According to its website, the Clinton Health Access Initiative (CHAI) was set up in 2002 to help save lives by providing treatment to those living with HIV/AIDS. The Clinton Foundation describes CHAI as a “separate, affiliated entity” from the controversial foundation. CHAI summarizes its approach as a “solution-oriented approach”:
CHAI’s solution-oriented approach focuses on both global and national level work by rapidly improving market dynamics for medicines and diagnostics; lowering prices for treatment; accelerating access to lifesaving technologies; and helping governments build the capacity required for high-quality care and treatment programs.
However, of that $140 million, according to its financial report, it initially breaks down its expenditures as having spent $129,662,636 on “program services,” with $10,117,754 on management and $1,035,062 on fundraising.
However, the report later reveals that only $23 million was actually spent on “direct program expenditures.” The rest was spent on a whole host of other non-service related items, including $72,957,333 on salaries and benefits; $16,438,199 on meetings and training; $7,983,180 on “professional and consultation fees”; and $7,611,344 on travel.
CHAI did not respond to multiple requests for comment and clarification from Breitbart News.
The accounting taps into broader concerns about the Clintons’ philanthropic ventures — namely that for all its claims to do good in the world, very little of its money is spent on philanthropy.
Peter Schweizer, who exposed a great deal of the Clinton Foundation’s working in his 2015 book Clinton Cash: The Untold Story of How and Why Foreign Governments and Businesses Helped Make Bill and Hillary Rich, told Breitbart News last year that it is possible that as little as six percent of the Clinton Foundation’s money went to charitable causes.
In particular, he pointed to the claims made by Clinton groups such as the Clinton Foundation about their work and noted that even some of those direct services can be “fuzzy and hazy.” He suggested that it can be very hard to figure out exactly what is spent on actually helping people:
The problem is, when you start drilling down on what, precisely, those charitable activities are, and what they have to show for it, it gets really, really fuzzy and hazy.
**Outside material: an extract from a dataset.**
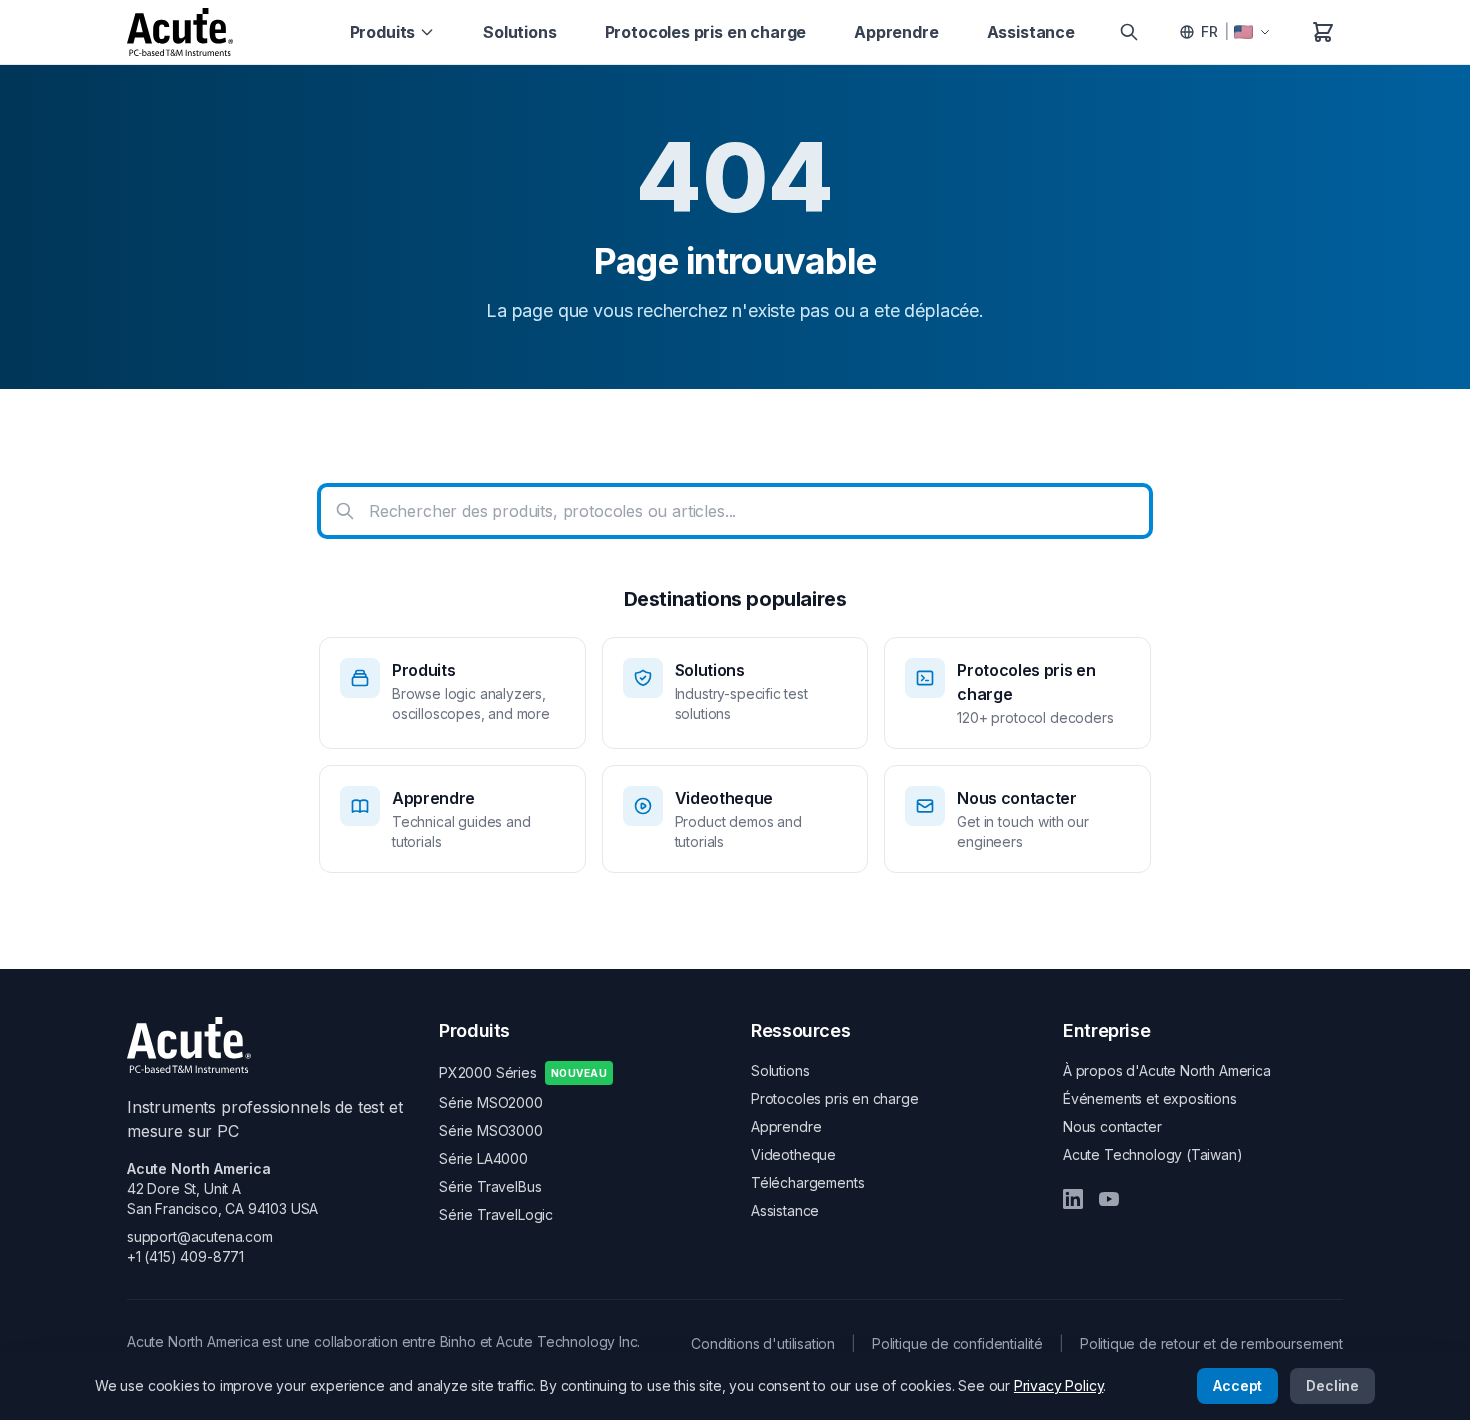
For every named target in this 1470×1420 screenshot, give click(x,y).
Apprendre (896, 32)
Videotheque (793, 1154)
So you’ll have some charities like Doctors Without Borders will say, “We immunized 100,000 kids last year.” And you can look at that. That’s a very clear metric. Okay, here’s where they did it. They were in sub-Saharan Africa. They had all these doctors.
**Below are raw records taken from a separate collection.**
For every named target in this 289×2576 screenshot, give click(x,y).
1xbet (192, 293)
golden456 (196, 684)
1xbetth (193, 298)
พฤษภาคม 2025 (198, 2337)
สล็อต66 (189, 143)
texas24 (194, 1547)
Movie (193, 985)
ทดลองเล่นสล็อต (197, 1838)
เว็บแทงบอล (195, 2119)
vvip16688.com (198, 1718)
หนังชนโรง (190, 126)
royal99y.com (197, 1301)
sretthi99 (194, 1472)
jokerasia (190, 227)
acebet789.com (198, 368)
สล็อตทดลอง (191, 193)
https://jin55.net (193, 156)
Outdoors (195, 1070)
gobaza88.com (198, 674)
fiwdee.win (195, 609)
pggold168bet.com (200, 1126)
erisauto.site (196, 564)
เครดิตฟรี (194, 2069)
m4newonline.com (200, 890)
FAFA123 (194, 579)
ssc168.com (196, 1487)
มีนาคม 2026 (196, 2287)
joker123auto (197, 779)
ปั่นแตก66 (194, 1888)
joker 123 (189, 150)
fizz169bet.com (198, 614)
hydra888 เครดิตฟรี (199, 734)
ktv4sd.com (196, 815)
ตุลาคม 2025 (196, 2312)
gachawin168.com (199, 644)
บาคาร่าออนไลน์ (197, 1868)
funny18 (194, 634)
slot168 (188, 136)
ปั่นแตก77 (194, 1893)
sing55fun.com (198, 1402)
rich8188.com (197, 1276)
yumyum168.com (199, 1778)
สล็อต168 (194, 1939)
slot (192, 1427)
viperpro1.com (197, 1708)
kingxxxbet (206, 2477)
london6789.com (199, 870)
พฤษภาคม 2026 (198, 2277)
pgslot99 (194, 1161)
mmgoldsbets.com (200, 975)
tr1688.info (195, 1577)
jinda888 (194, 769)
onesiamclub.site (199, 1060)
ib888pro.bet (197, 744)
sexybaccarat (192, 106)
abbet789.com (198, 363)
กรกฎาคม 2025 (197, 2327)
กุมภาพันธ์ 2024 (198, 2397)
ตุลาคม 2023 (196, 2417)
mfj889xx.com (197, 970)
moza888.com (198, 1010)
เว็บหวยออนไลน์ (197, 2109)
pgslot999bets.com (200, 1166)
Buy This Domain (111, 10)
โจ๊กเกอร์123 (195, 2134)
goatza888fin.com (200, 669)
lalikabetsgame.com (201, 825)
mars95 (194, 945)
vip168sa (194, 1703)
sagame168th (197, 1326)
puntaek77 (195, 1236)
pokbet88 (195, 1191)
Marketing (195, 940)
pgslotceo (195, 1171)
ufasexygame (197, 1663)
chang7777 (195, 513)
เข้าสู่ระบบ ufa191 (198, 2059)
The Clinton Foundation will say, “We assisted or facilitated in 100,000 kids getting immunizations.” Well, okay, what does that mean? And they don’t really tell you. They don’t really explain to you how it works.
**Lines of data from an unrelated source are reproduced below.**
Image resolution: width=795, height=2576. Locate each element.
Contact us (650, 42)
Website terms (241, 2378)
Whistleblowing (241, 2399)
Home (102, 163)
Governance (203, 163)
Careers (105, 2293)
So the number is absolutely correct, that six percent goes to other charities. The other 94 percent is in this stew of marketing, and management, and travel expenses, and sort of all these obscure things, that it’s really hard to dissect what is the end result of that 94 percent being spent.
In September, CHAI announced that if Hillary Clinton was elected president in November, then Hillary, Bill, and Chelsea Clinton would step down from CHAI’s board. However, possibly because Clinton did not win, Bill and Chelsea are still listed as among CHAI’s board members.